Status | Subtype | Assigned | Task | ||
---|---|---|---|---|---|
Resolved | elukey | T198694 Q1 2018/19 Analytics procurement | |||
Resolved | elukey | T198424 Order Data Lake Hardware |
Event Timeline
The mw history is about .5 TB , if we are to use presto the ideal scenario is that with a 3 node cluster we can keep whole dataset in memory.
We shoudl also have disk space -if possible- for at least two dumps.
Hardware request task for the Druid Analytics cluster: https://phabricator.wikimedia.org/T166510
3 nodes with 64G of RAM and four Intel 1.6T SSD disks. We are currently setting a 2.9T raid10 lvm ext4 partition on each node.
I am pretty sure that we can easily order 128/256G of ram each, but I'd like to make sure about how Presto handles memory before committing to a huge value like 0.5T of overall RAM, that seems a lot.
I'm pretty sure that whatever we end up using for this, the more memory we have the better.

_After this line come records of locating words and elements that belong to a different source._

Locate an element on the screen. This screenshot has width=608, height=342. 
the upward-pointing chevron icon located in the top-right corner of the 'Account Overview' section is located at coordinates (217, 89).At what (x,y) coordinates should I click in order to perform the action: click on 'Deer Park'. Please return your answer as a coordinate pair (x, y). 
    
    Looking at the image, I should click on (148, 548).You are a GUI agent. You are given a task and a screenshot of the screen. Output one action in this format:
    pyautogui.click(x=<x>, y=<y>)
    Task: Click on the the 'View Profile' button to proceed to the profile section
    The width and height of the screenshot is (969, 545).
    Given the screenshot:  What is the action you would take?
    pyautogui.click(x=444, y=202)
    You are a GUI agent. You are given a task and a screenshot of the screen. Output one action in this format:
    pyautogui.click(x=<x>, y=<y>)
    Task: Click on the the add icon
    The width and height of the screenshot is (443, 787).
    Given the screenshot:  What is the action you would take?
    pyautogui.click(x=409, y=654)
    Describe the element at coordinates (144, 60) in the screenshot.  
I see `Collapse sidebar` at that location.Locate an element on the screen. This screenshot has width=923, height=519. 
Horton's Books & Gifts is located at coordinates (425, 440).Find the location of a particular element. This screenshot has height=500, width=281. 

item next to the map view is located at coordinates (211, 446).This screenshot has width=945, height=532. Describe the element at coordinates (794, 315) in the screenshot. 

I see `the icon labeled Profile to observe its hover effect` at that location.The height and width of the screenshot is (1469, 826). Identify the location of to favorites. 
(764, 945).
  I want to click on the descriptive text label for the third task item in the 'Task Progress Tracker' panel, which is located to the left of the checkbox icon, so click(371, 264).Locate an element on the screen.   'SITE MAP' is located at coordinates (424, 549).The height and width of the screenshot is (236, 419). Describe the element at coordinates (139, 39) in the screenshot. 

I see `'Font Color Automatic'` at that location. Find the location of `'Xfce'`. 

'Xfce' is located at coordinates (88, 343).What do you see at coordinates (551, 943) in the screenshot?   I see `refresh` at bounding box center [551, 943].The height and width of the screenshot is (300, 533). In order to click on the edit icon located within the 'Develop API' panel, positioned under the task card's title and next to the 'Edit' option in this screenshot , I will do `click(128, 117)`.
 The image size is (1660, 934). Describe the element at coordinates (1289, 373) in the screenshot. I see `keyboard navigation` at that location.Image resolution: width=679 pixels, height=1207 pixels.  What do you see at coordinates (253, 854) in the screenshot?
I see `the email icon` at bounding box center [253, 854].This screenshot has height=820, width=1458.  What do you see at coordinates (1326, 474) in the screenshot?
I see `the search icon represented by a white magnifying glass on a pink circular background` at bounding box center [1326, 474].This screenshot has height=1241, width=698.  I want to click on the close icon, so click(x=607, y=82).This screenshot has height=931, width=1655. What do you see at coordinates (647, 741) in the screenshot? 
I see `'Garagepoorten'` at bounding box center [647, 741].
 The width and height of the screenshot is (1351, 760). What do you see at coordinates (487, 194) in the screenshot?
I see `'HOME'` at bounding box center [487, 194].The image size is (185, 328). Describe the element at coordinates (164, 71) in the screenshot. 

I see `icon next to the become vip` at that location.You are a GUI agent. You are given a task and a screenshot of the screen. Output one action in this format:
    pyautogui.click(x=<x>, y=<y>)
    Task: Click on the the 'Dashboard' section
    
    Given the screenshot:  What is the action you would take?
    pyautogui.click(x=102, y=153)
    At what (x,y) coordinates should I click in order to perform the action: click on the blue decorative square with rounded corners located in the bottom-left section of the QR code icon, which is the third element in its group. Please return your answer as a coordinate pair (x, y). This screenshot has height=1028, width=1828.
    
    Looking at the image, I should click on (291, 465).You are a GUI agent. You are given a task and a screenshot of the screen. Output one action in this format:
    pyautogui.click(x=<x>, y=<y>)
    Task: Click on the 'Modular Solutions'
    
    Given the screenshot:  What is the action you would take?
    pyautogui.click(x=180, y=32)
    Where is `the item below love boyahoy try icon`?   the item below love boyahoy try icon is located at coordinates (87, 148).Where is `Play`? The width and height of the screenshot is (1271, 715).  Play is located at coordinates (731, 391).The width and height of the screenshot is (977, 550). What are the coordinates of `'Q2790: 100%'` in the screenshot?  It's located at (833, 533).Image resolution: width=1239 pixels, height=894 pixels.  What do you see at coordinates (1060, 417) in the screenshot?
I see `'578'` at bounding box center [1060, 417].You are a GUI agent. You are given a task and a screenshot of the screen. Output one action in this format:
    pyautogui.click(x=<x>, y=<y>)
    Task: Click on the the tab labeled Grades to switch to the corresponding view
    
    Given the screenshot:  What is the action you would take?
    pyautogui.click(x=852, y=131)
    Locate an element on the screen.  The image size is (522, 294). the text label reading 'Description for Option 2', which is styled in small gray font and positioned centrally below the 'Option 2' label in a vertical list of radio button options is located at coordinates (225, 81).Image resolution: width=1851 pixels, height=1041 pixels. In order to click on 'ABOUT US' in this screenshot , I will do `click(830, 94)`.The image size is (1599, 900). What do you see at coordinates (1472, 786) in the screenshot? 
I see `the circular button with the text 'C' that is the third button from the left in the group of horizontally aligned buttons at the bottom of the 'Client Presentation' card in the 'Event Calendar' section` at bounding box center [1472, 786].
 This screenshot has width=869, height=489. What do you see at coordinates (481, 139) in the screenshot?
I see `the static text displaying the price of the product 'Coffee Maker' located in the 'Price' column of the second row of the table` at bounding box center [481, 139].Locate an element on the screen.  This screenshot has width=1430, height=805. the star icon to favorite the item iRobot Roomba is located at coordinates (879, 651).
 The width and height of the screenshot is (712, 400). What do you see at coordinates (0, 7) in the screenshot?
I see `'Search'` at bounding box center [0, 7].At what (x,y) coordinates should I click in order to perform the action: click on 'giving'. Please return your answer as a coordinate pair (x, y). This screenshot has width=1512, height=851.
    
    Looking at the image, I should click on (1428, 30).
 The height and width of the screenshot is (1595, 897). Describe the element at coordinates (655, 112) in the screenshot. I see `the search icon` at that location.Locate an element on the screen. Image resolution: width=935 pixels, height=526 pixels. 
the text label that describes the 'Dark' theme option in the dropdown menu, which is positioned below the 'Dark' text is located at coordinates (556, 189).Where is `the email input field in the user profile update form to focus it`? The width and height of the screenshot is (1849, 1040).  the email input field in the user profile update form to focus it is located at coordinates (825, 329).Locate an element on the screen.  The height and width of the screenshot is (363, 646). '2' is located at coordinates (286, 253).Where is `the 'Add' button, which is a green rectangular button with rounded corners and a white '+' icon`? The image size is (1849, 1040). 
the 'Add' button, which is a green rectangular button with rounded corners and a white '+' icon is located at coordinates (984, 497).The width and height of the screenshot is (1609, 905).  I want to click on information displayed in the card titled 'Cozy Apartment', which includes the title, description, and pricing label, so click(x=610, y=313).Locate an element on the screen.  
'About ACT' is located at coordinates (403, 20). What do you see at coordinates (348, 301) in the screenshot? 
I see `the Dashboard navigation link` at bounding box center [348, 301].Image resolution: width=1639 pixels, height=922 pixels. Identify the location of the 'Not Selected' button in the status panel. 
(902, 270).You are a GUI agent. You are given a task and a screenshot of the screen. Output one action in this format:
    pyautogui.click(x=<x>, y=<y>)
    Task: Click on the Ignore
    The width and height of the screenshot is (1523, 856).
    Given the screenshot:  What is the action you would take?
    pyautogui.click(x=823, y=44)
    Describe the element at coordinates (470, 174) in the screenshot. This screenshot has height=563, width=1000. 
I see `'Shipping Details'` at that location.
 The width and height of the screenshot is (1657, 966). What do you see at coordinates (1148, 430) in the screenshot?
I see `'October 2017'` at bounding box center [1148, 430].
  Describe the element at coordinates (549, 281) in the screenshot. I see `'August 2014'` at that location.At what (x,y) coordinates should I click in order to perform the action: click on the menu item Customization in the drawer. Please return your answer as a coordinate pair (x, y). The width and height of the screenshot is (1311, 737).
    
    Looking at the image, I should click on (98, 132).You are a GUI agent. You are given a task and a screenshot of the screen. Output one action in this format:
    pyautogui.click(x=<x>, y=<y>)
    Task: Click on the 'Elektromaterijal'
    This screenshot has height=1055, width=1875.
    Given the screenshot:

Summary from the team discussion: we are going to set the hardware specs to hadoop worker nodes, since it seems that Presto will need HDFS to work properly. The target is 3 nodes for the moment, but since we have a lot of them to order for the hadoop cluster (refresh + expansion) we reserve the final choice of re-shuffling a couple of nodes from hadoop to the public data lake in case it is needed.
Another point to figure out is what kind of security level we are aiming for, just to do our homework before ordering hardware and choosing Presto + Hadoop as technology for this project.
The public data lake project should be:
- a way to load and offer analytics public datasets in labs for various explorations (without the need to sign ndas, getting access to production, etc..).
- a 3 to 5 hosts cluster in labs, hosting a bare minimum Hadoop (able to provide a HDFS layer).
What level of accounting, authentication and access control it is required for a project like this one?
I had a chat with @MoritzMuehlenhoff about this use case, here's some more notes:
- there will be no data shared with the Hadoop production cluster or any other host in production.
- we (as analytics) will load periodically public data (no PII) to this new cluster in labs, that will effectively be a new small scale Hadoop cluster in labs.
There seem to be no concerns about the use case, so I'd proceed with the hardware procurement task.